ヴォイトレレッスンの日々  

ヴォイストレーニングに関わっている方と、ブレスヴォイストレーニング研究所のトレーナー、スタッフの毎日をとりあげていきます。

目に見えない幸せ

皆さん、大きな声で笑ったりすること、本当に減りませんか。大きな声で歌ったり、笑ったりしたときの何とも言えない身体の解放感を味わった感覚さえ思い出すのが難しくなっていませんか。

私は、歌うことはもちろん、大きな声で笑うことさえ、気をつけて半年以上生活していました。
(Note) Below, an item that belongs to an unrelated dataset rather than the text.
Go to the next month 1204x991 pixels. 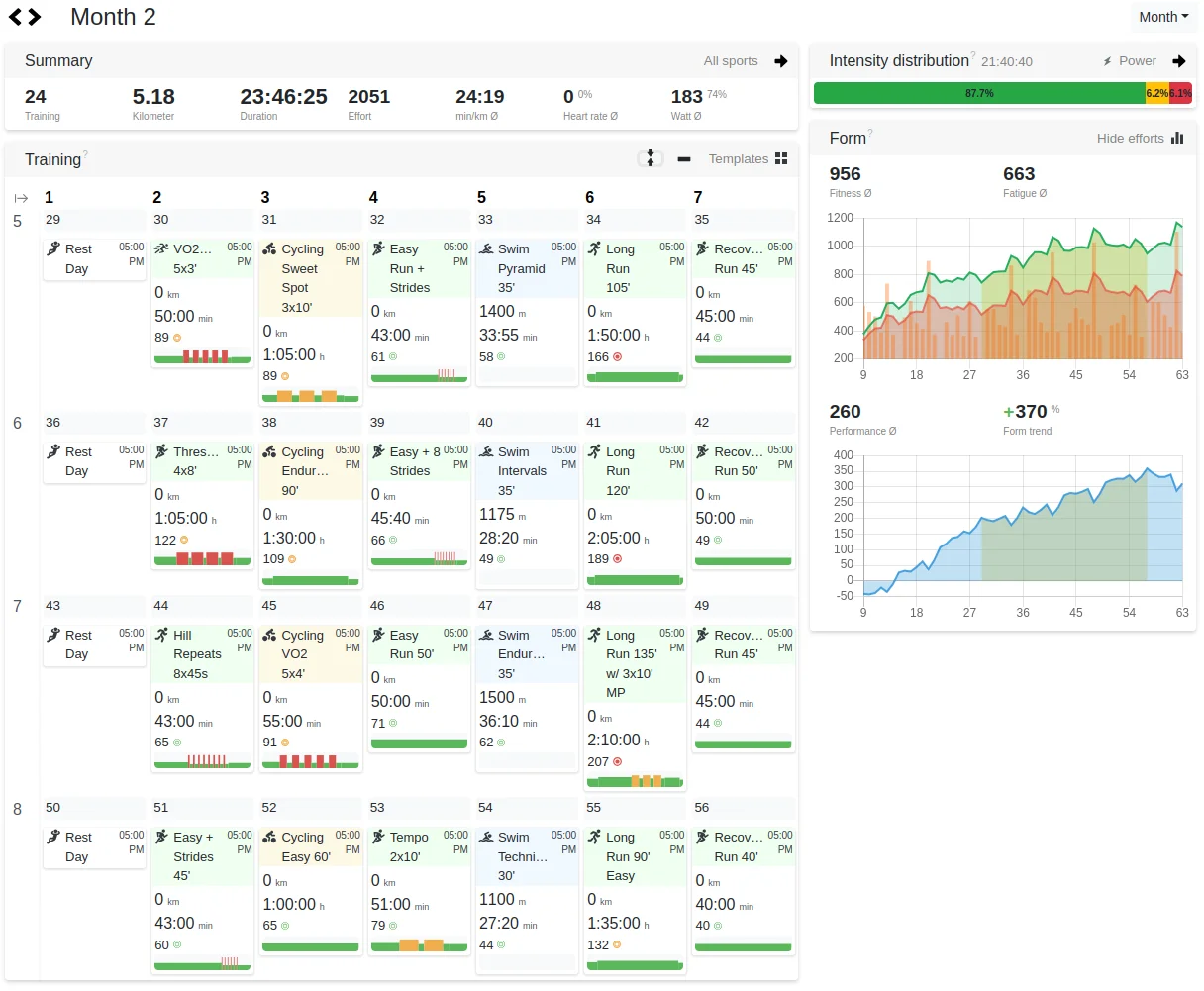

その生活の中で、一番顕著に感じている自分の体の変化は、歌う時の呼吸が浅くなったことです。それを回避するために、歌う前のウォーミングアップに多くの時間がかかるようになりました。それを怠ると声の消耗が早くなり、喉が嗄れやすくなりました。

私は歌手ですので、日頃から平時の時も呼吸の深さを意識して生活してきました。そうしないと、歌う時だけ腹式呼吸を使えば呼吸が深くなることはないからです。理論上であったり、日頃の訓練の成果で、歌う時は必ず呼吸が深くなるとおっしゃる歌手の方はもちろんいらっしゃると思いますが、これだけ長い時間マスクを毎日着用している生活が続くと、呼吸するということを意識していても、睡眠時もさることながら無意識の時間にどんどん口呼吸として定着化していき、自らの体もそれを覚えて、それこそ無意識のうちに浅い呼吸が擦り込み教育のように訓練されているように感じます。

歌う際にも、深く息を吸おうと思うだけで、力みが生まれたり、今ではマスクをつけるだけで息を吸うことが止まっていく感じがします。耳の後ろのゴム紐も、緩くしていても耳に引っ掛けていることが耳の周りのリンパの流れを止めているとさえ感じます。

それで、私が日頃始めた習慣は、左右の脇腹の肉を動かすことです。前屈、後屈は日常生活で意外と動かしているのですが、横に体を動かすという行為はラジオ体操とかストレッチとかやらないと本当に動かさないんだと気づきました。胸を開くという行為も、脇腹の横の肉を伸ばしたり縮めたりして動かしてから肩甲骨をしっかり寄せるという意識で胸を開くと、とても体の解放感が得られるのです。びっくりするくらい効果が変わるので、体の横の筋肉を動かす機会を作って下さい。

呼吸が楽に入るようになると、精神的な安堵感も、解放感も、喜びも満足感さえ得られる気がするのです。

ただでさえ、「ニューノーマル」と言われる今の社会生活で窮屈な毎日と感じている私にとって、ただ息を吸う、楽に空気が入ってくることは大きな幸せの一つだと感じます。幸せの形や大きさって目に見えない物もたくさんあるのだと感じる経験を、日夜感じています。